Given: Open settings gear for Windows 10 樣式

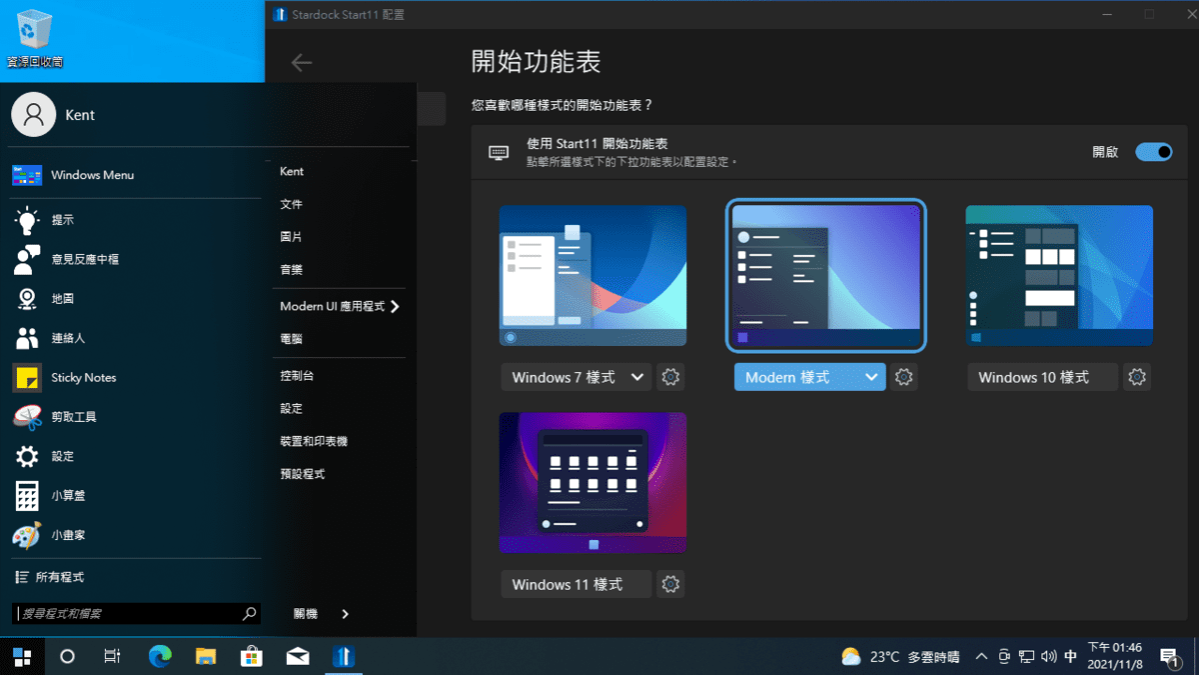Looking at the screenshot, I should pos(1136,377).
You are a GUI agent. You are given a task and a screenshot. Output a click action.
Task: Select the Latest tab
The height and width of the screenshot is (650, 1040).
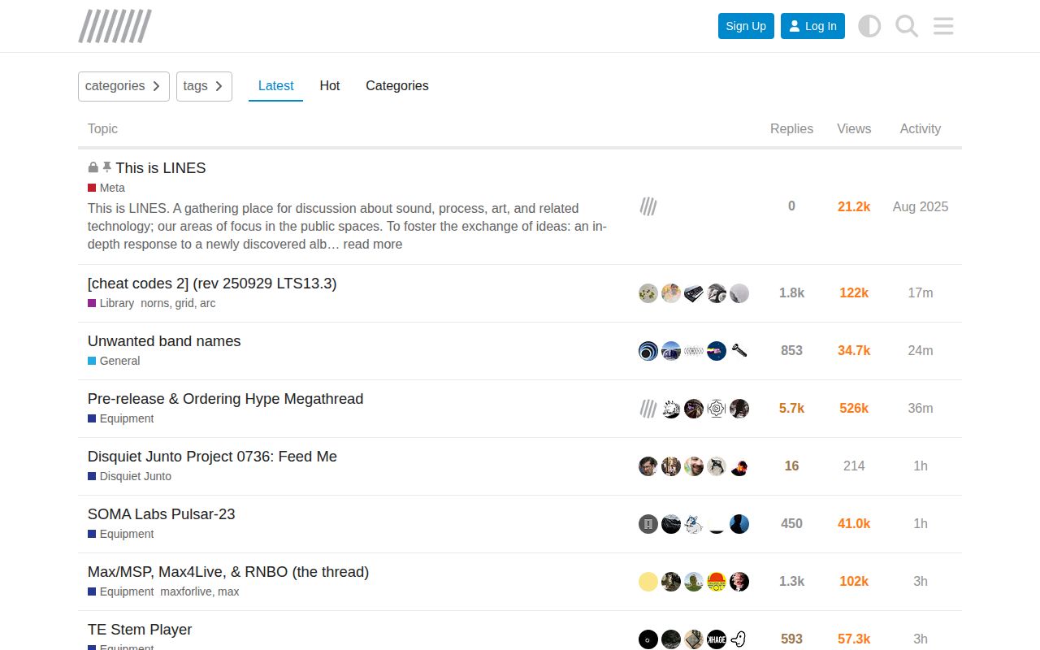pos(275,86)
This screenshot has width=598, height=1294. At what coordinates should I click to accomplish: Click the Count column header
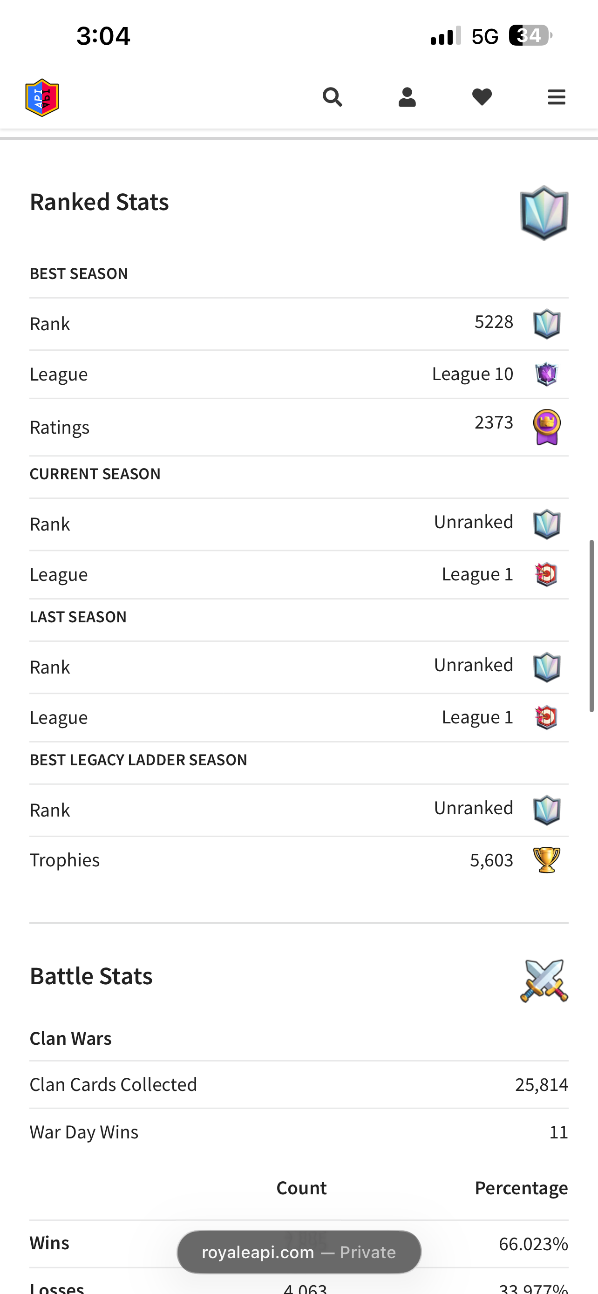click(x=301, y=1188)
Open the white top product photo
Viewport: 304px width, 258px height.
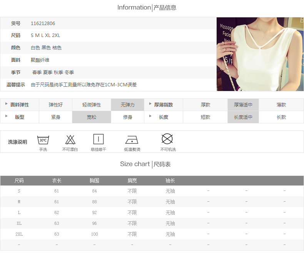(x=260, y=54)
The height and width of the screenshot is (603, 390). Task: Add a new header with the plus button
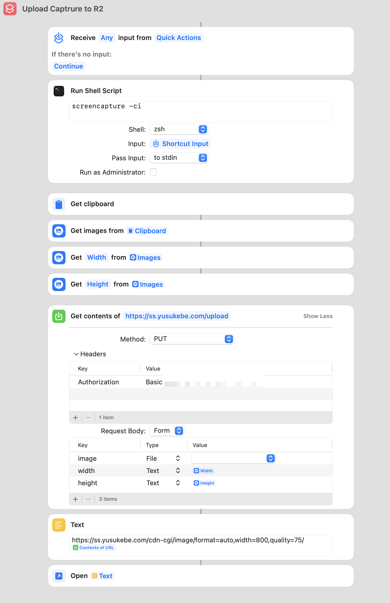75,417
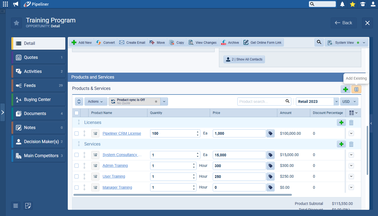Open the apps grid menu icon
Viewport: 378px width, 216px height.
click(x=5, y=4)
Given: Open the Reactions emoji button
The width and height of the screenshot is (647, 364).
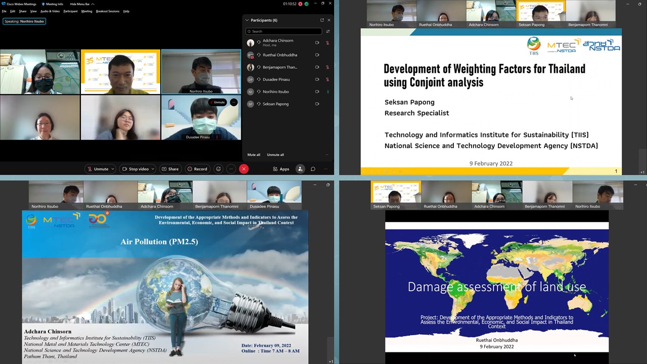Looking at the screenshot, I should point(218,169).
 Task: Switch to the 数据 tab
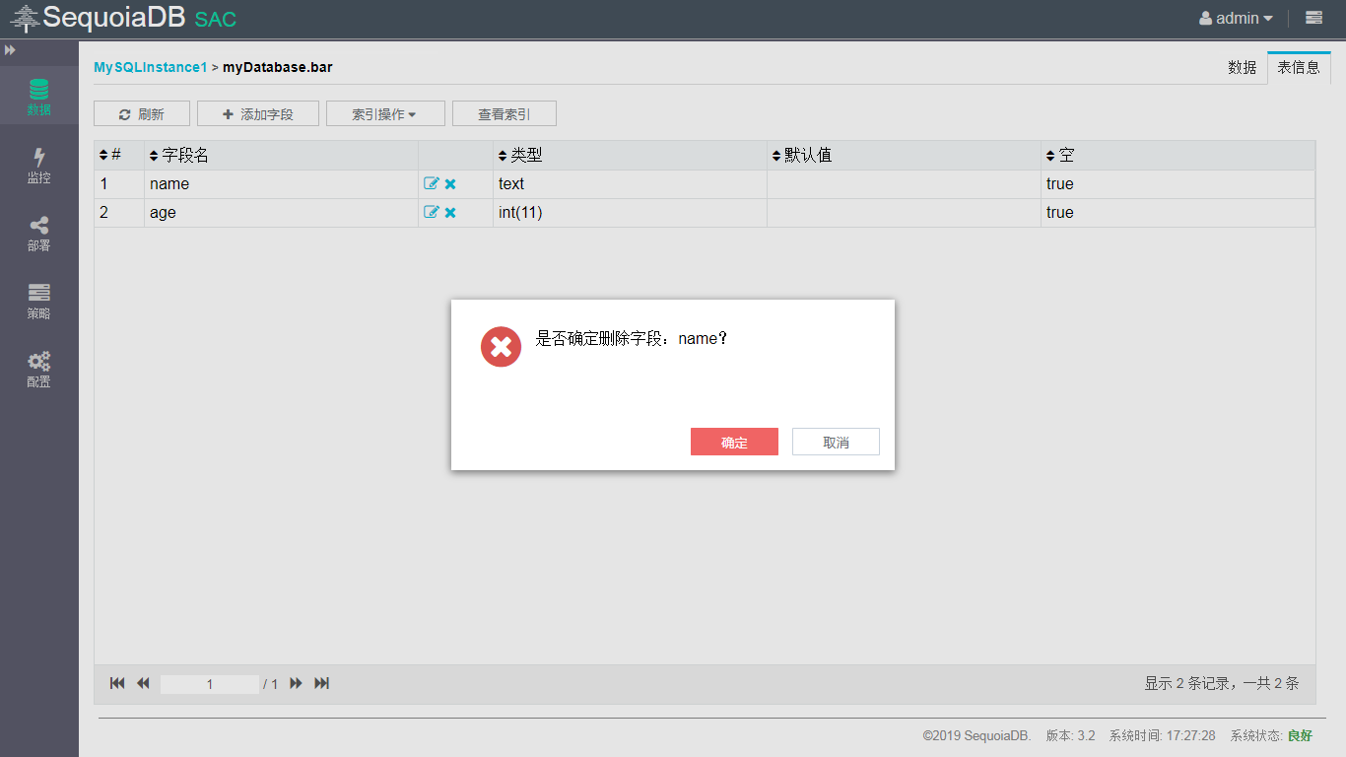(x=1242, y=68)
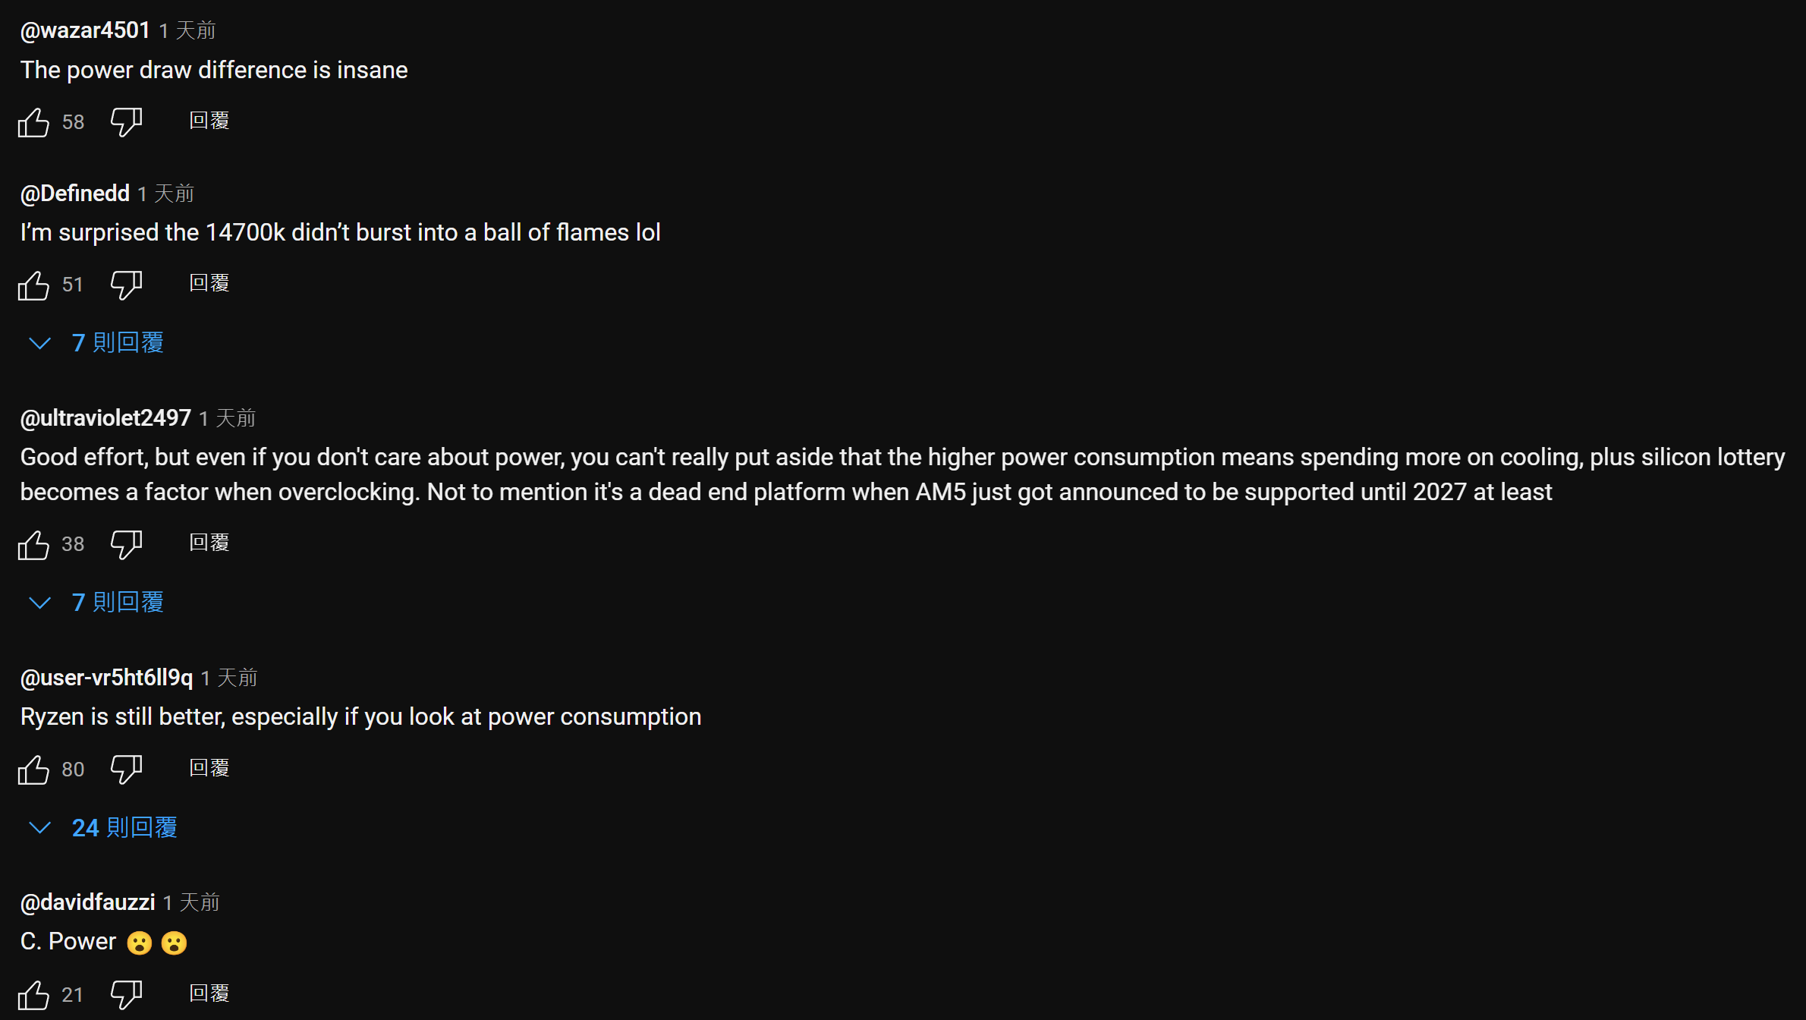Dislike the comment by @Definedd
1806x1020 pixels.
[126, 285]
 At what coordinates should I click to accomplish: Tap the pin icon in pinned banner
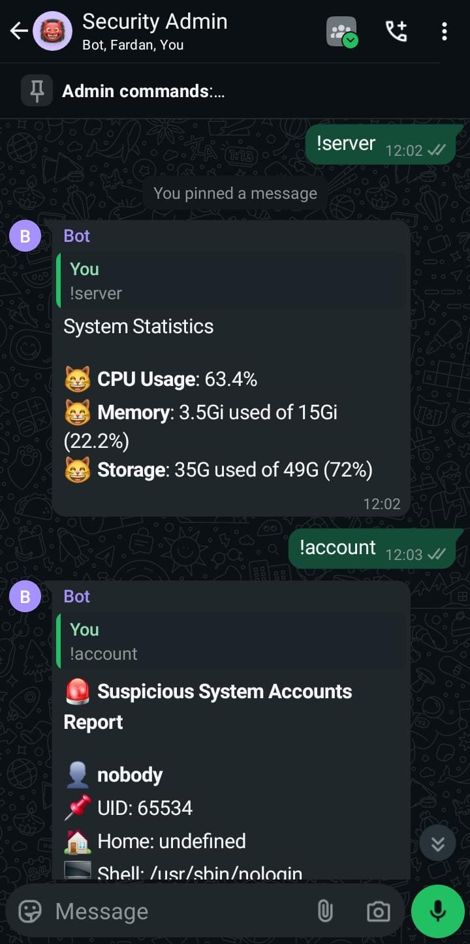(x=37, y=91)
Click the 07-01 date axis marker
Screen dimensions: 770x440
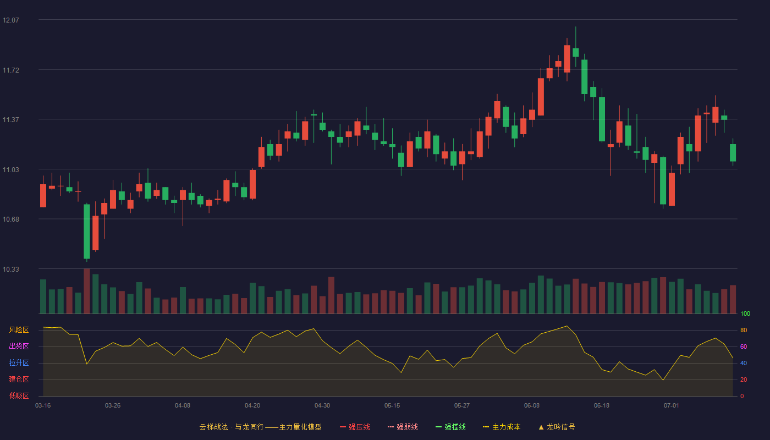[x=672, y=405]
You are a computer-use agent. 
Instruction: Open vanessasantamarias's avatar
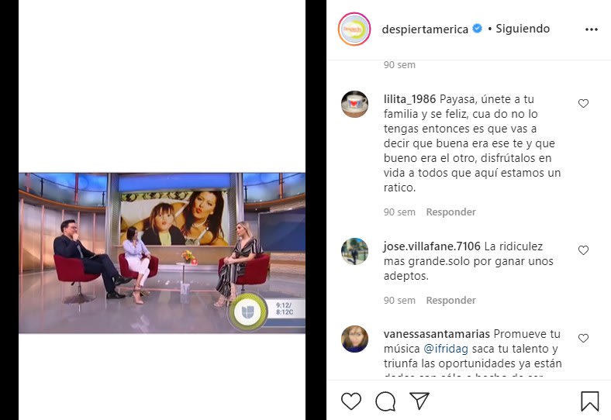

**Exercise description:** Quote, without alteration, the lines running from the line containing "At what coordinates should I click to accomplish: Tap" to the last line of the entries, and include no pictures.

**Problem solution:**
 At what coordinates should I click to accomplish: Tap the pin icon in pinned banner
(x=37, y=91)
Click the 07-01 date axis marker
Screen dimensions: 770x440
[x=672, y=405]
You are a computer-use agent. 
Instruction: Open vanessasantamarias's avatar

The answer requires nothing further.